Peut-être est-ce une conséquence directe du jugement Akayesu, mais le Procureur a inclus des accusations de viol dans plusieurs actes d'accusation déposés par la suite contre des personnes poursuivies devant le TPIR (10) et en a modifié plusieurs autres en y ajoutant des chefs d'accusation relatifs à des crimes de violence sexuelle (11). Dans un cas, le viol figurait dans l'acte d'accusation en tant que forme de torture, ce qui indiquait de la part du Procureur l'intention de poursuivre le viol dans toutes ses manifestations. Mais il est plutôt décevant de constater que par la suite, le Procureur n'a pas porté d'accusations de viol en tant qu'acte de génocide ou de torture dans un plus grand nombre de cas où il existait pourtant des preuves de violences sexuelles. Dans l'affaire de Cyangugu (12), même si deux témoins, une victime et un auteur de violences, ont fait état de violences sexuelles, aucun chef d'accusation en ce sens n'a figuré dans l'acte d'accusation (13). Dans l'affaire Omar Sherushago (14), l'acte contenait au départ des accusations spécifiques de viol, mais elles ont été retirées lors de la négociation de plaidoyer à la suite de laquelle l'accusé a plaidé coupable.

Conclusion

Le statut et la jurisprudence du TPIR rangent les crimes de violence sexuelle parmi les crimes que le droit international considère comme les plus graves. Il s'agit donc de veiller à ce que ces crimes fassent l'objet des enquêtes et des poursuites appropriées. Le procureur ne doit pas être surpris d'entendre, lors d'un procès, des témoins faire état d'agressions sexuelles, et il faut que ces crimes soient traités par les enquêteurs avec le même soin que les autres crimes relevant de la compétence du Tribunal. La bonne vieille excuse voulant que les victimes ne veulent pas parler des crimes de violence sexuelle ne tient plus quand on voit des témoins invités à déposer sur des assassinats ou d'autres atrocités se mettre à parler de viols collectifs, d'esclavage sexuel ou d'autres crimes de nature sexuelle (15).

Notes:

1.- Voir Human Rights Watch, Shattered Lives : Sexual Violence during the Rwandan Genocide and its aftermath (septembre 1996); Catherine A, Mackinnon, "Rape, Genocide and Women's Human Rights" (1994) 17 Harvard Women's L.J. 5,6-8; Africa Rights, Death, Despair and Defiance (septembre 1994); Avega Agohozo, Étude sur la violence faite aux femmes, décembre 1999.

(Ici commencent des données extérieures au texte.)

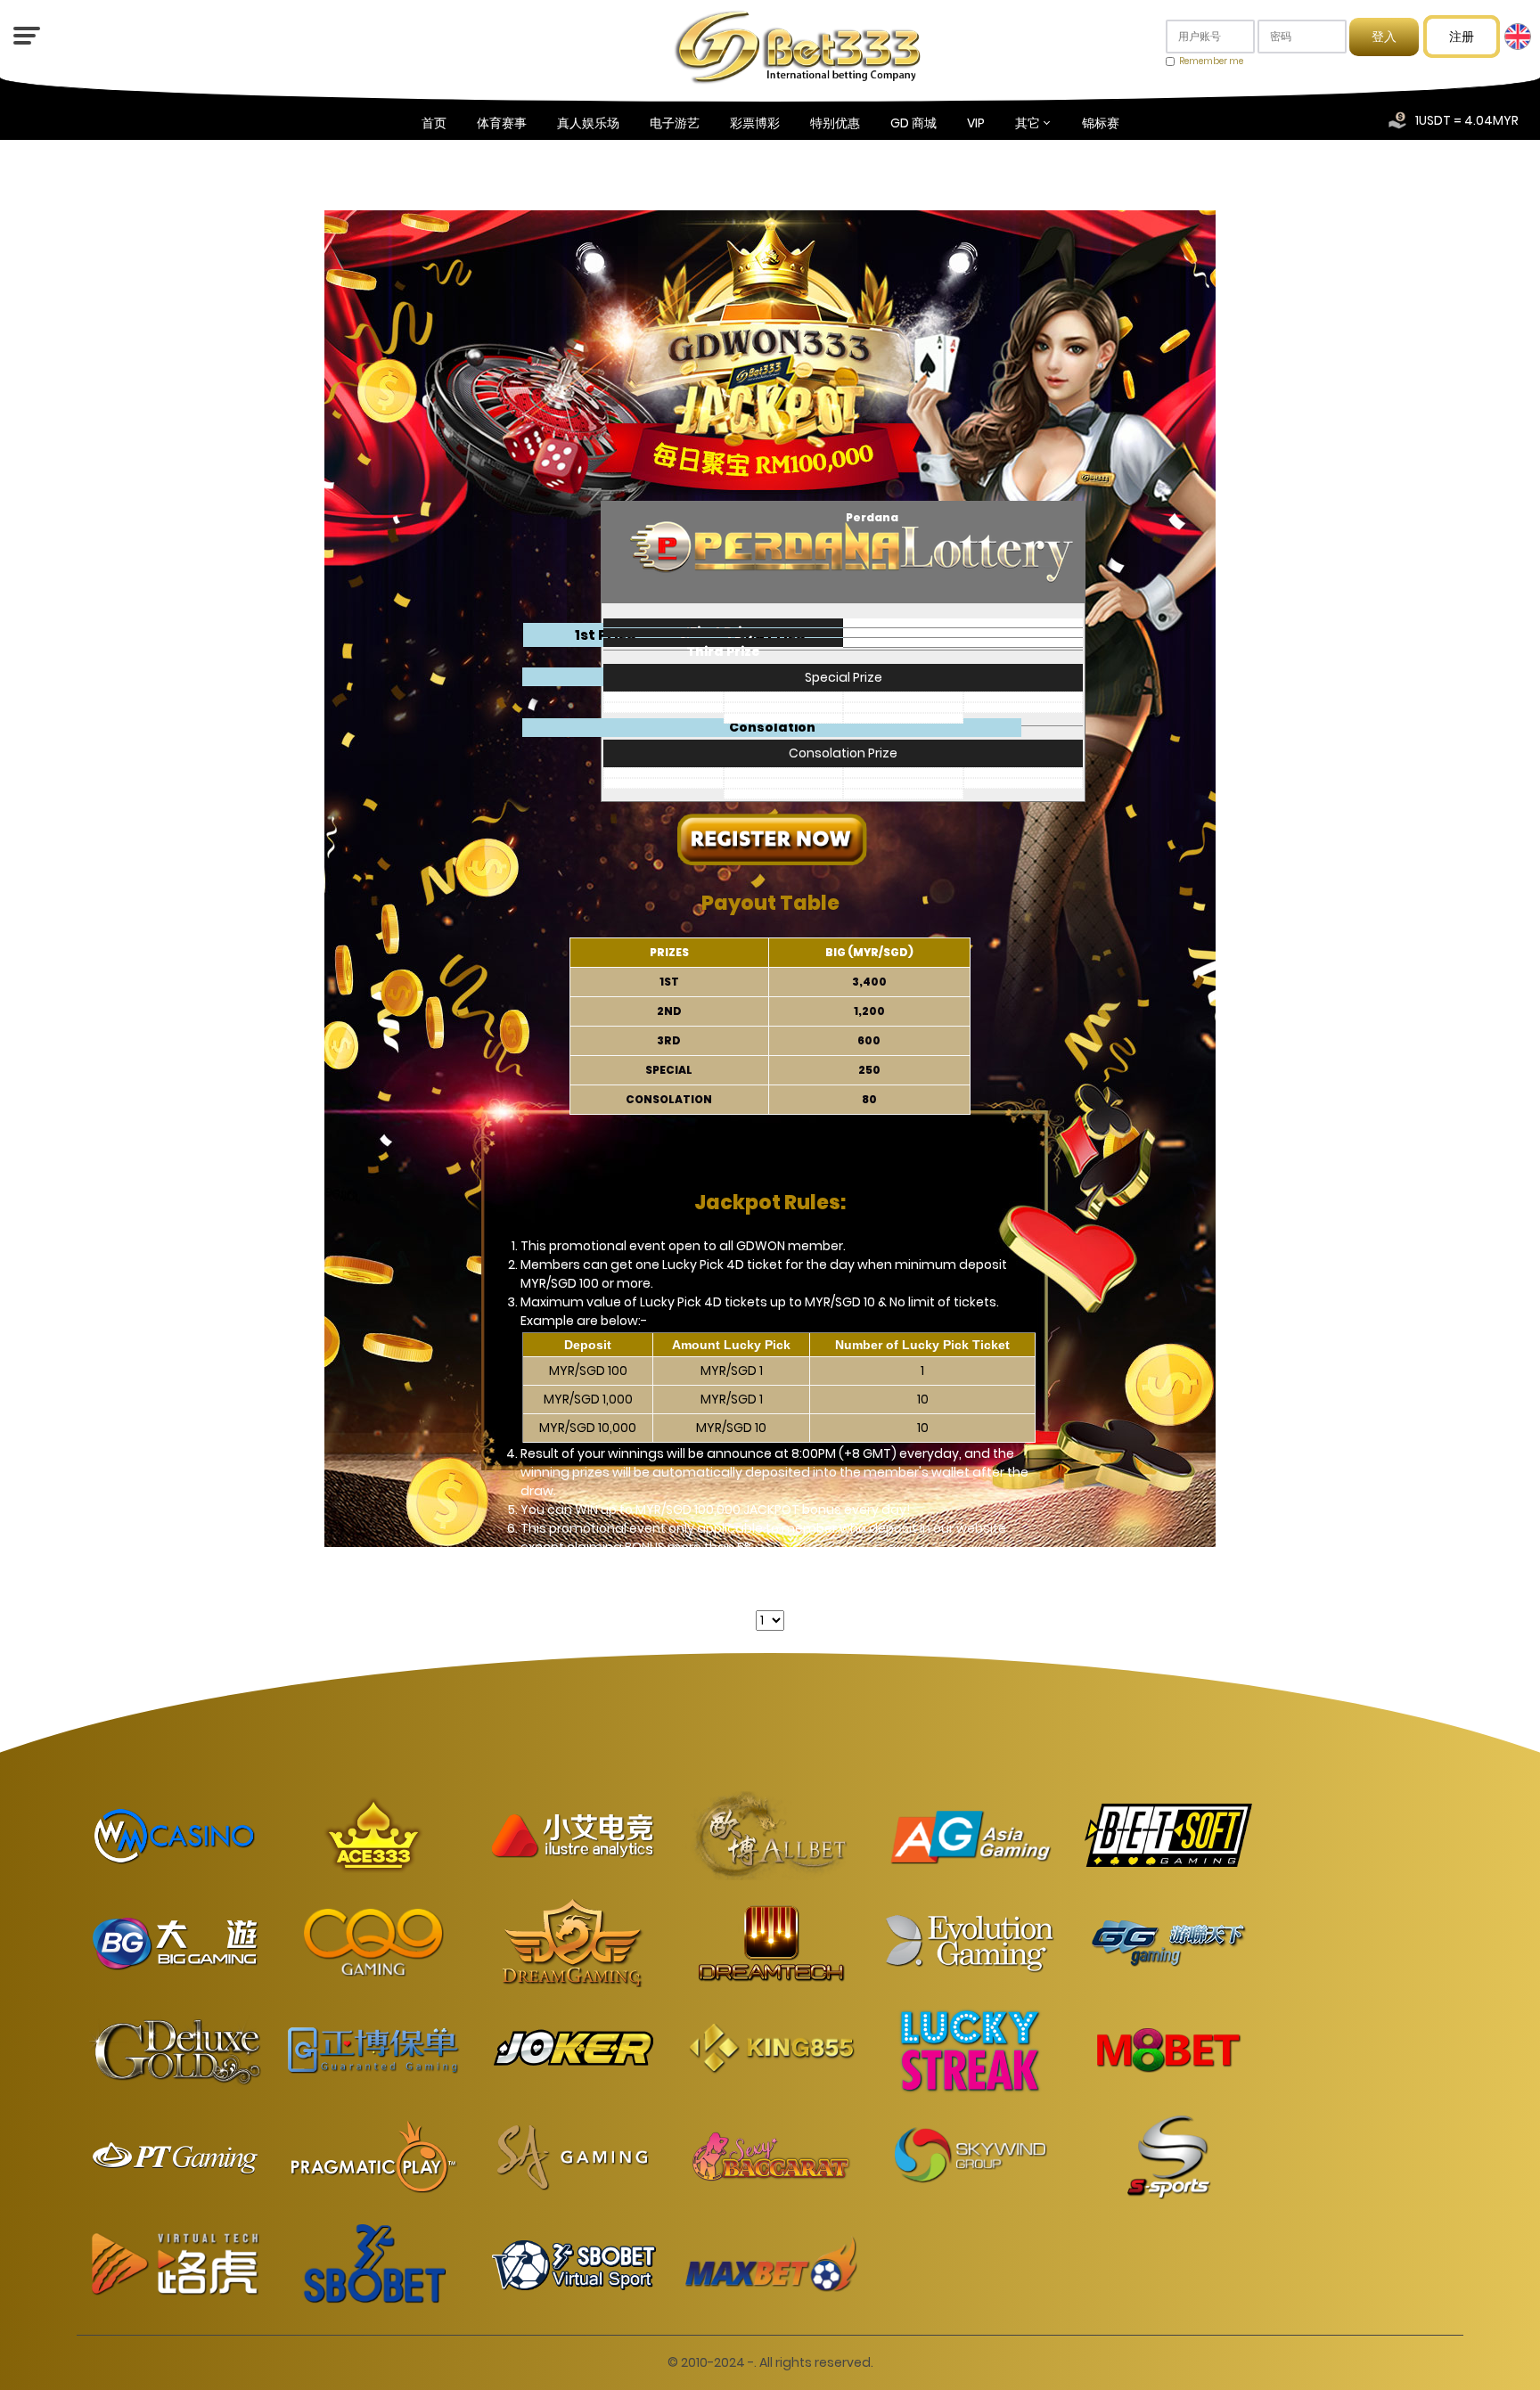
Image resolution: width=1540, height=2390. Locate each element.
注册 (1461, 36)
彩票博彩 (755, 123)
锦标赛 (1100, 123)
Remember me (1211, 61)
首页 (434, 123)
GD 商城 (913, 123)
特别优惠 (835, 123)
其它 (1027, 123)
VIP (976, 123)
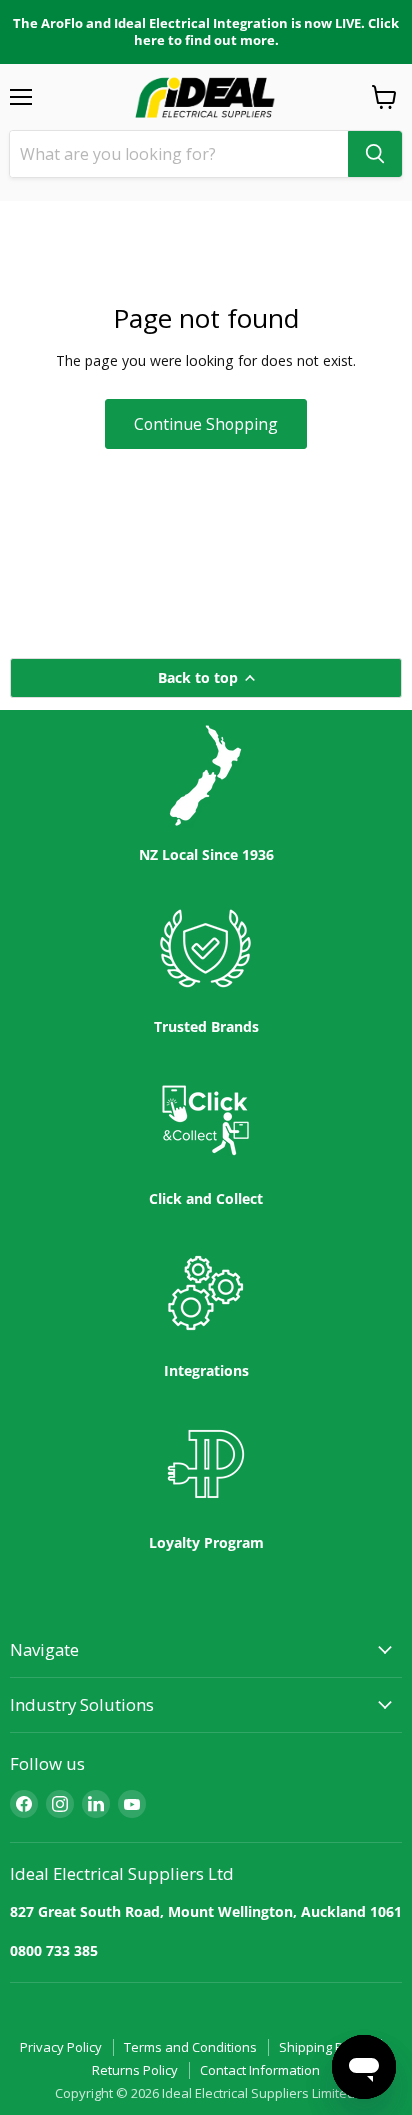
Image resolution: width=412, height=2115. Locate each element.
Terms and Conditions (190, 2047)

2.- Aux termes de la Convention pour la prévention et la répression du crime de génocide.

3.- Voir Patricia Viseur Sellers, Substantive and Procedural Aspects of International Criminal Law, chapitre 7D, "The Context of sexual violence : Sexual

violence as violations of International Humanitarian Law".

4.- Le Procureur c. Anto Furundzija, (dossier n° IT-95-17/1-AR73), jugement, 10 décembre 1998.

5.- Le Procureur c. Delalic et al. (dossier n° IT-96-21-T), jugement, 16 novembre 1998.

6.- Le Procureur c. Kunarac et al. (dossier n° IT-96-23/2), jugement, 22 février 2001.

7.- Jugement Akayesu, par. 688.

8.- Jugement Akayesu, par. 121.


9.- Voir à ce propos l'essai de Barbara Bedont, "Gender Specific Provisions in the Statute of the ICC", in F. Lattanzi et W. Schabbs (dir.), Essays on the Rome Statute of the International Criminal Court, Naples : Editorials Scientifica, 1999.

10.- Le Procureur c. Édouard Karemera et consorts (affaire n° ICTR-98-44-1).

11.- Le Procureur c. Semanza (affaire n° ICTR-97-20-1).

12.- Le Procureur c. Samuel Imanishimwe et consorts (affaire n° ICTR-99-46-T).

13.- Le Procureur a tenté d'interroger le témoin sur les actes de violence sexuelle, mais la défense s'y est opposée et les juges ont donné raison à cette dernière. Le Procureur avait plus tôt au cours du procès retiré une demande de modification de l'acte d'accusation visant à porter de nouvelles accusations pour violences sexuelles.

14.- Le Procureur c. Omar Sherushago (affaire n° ICTR-98-39)

15.- Comme lors des procès Akayesu et Cyangugu.